The precedent for returning to success after a period in the doldrums already exists. Galling as it may be, Milan would do well to examine how Juventus have reemerged from the low of lows – demotion to Serie B due to Calciopoli sanctions – as they look to return to relevance. When the Bianconeri returned to Serie A in 2007, the leadership initially spent heavily to hit the highs once again. For years, it didn’t quite work and results were disappointing. Only when investment became more measured did the club rocket back to the pinnacle of Serie A. The heart of the current Juventus side – a midfield core highlighted by Andrea Pirlo, Claudio Marchisio, Arturo Vidal and Paul Pogba – came at a combined cost of €12.5 million in transfer fees. Pirlo joined for free from Milan, while Pogba was snapped up on a Bosman from Manchester United as a 19-year-old. Marchisio is product of Juventus’ academy. The entire €12.5 million expenditure came in purchasing Vidal from Bayer Leverkusen in 2011.
Juventus’ project is still in progress. For all their domestic success, the Old Lady has suffered in European competition over the past three seasons – a measuring stick by which the continent’s true elite are judged. What can be learned by Milan from this is that the road back to relevance not only in Serie A but in Europe will be a long one, even if the proper steps are taken to secure the club’s future via a comprehensive transfer strategy and faith in Inzaghi. The Rossoneri faded from the upper echelons of the game in only a few years’ time, but rebuilding their kingdom under a new model not based on funding massive moves on the transfer market will take exponentially longer. Milan must revise the way they do things from top to bottom in their organization, moving forward with clear goals on a united front.
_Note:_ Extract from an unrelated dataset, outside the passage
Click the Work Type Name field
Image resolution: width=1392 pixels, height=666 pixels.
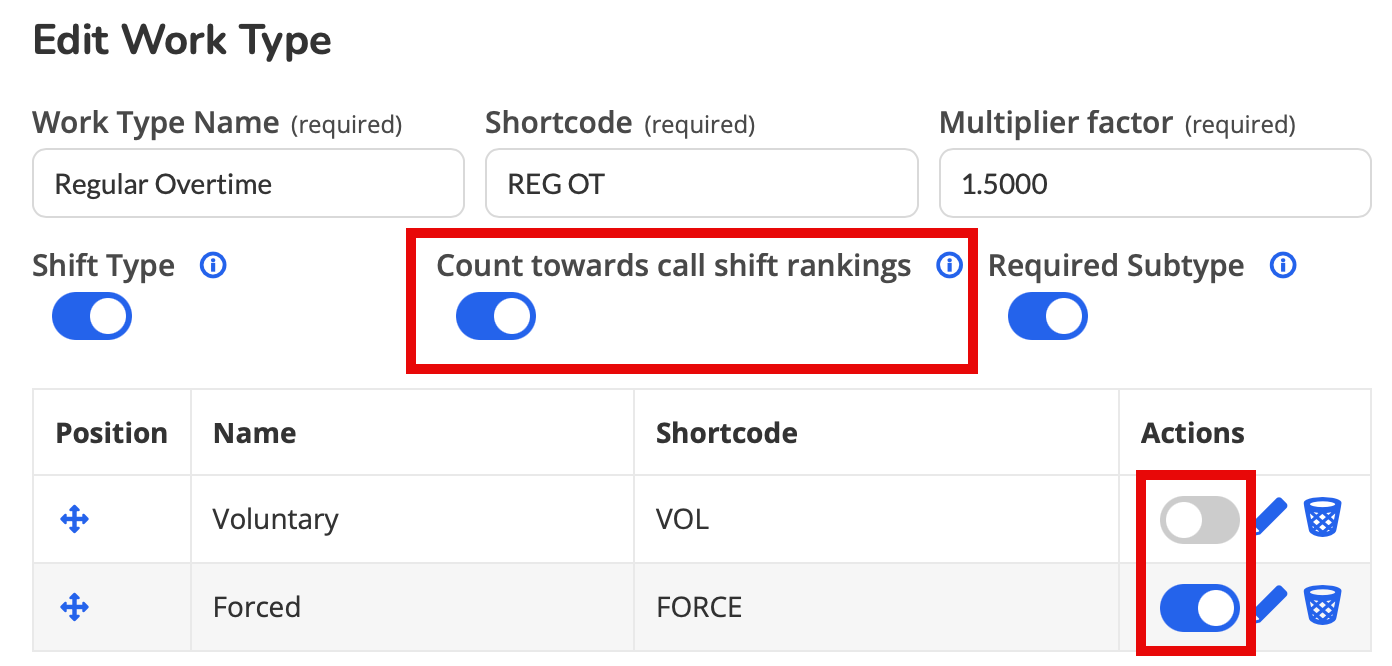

The Rossoneri have been plagued by a seeming lack of acceptance that an era has come to a close, despite the fact that the owner of the club himself made the choice to scale back operations financially. A proposed stadium project to hopefully be completed by 2020 will help the club recover and modernize in the proper way, as Juventus did with their privately-owned ground, but in the intervening years there’s plenty of work to be done. To reclaim their place alongside fellow giants of Europe, a holistic revolution must take place at Casa Milan. Trials and tribulations are sure to serve as roadblocks along the way. Nothing will be guaranteed. But never count out a club with the pedigree of Milan. They have gone to hell and back before – prior to Berlusconi’s purchase of the club in 1986 – and with shrewd strategy, a new attitude and the desire to take on a great undertaking, can do it once again.